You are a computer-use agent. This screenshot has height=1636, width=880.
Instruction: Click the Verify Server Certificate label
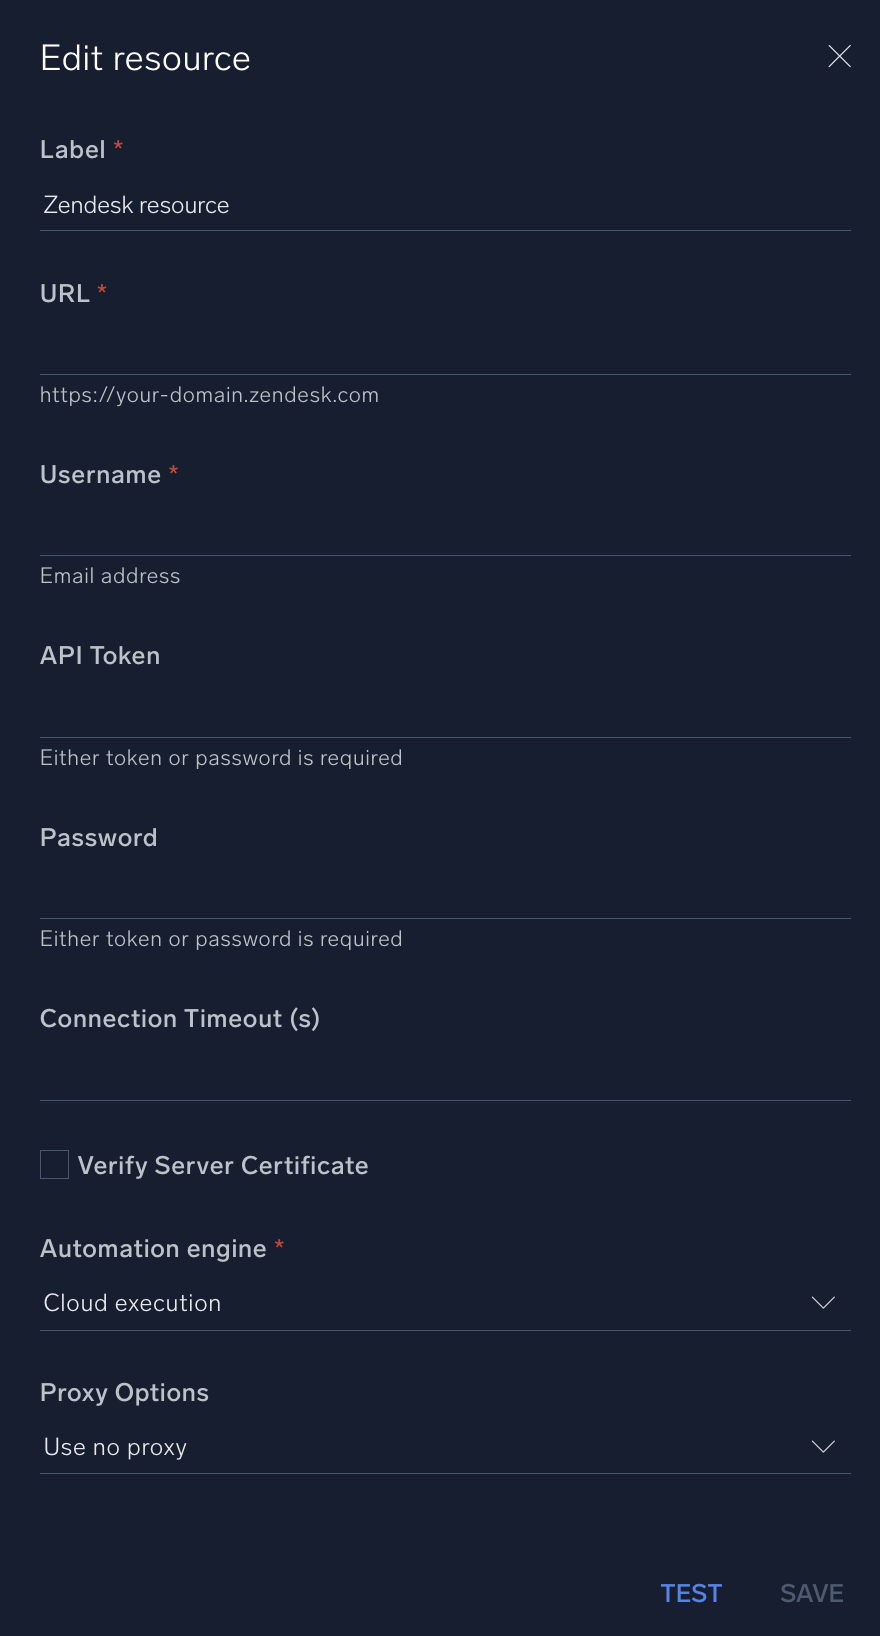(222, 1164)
---
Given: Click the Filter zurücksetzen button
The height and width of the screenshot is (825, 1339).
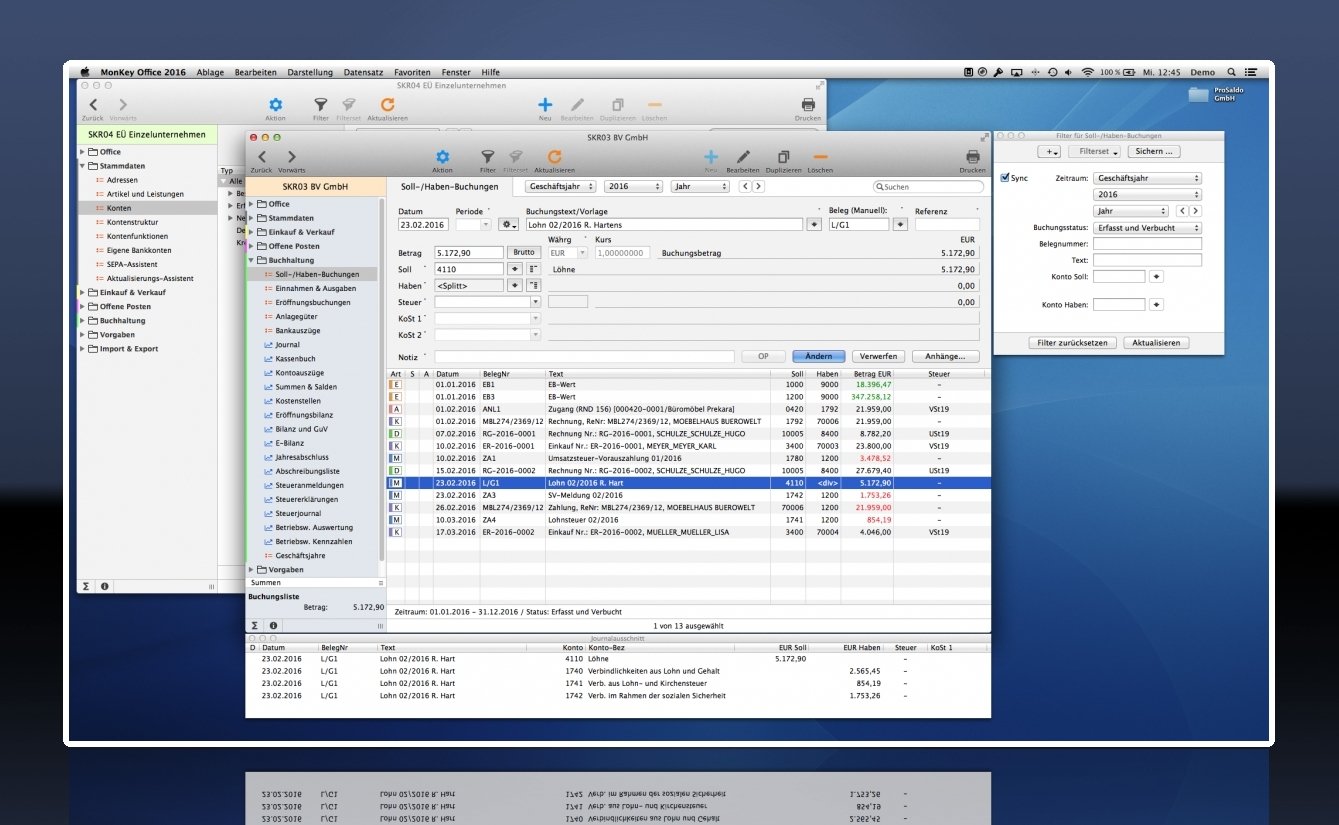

▶ THE PROBLEM: Determine the number of lines in the listing that contain the word "width", and respond with nothing but that number.

▶ TASK RESPONSE: 2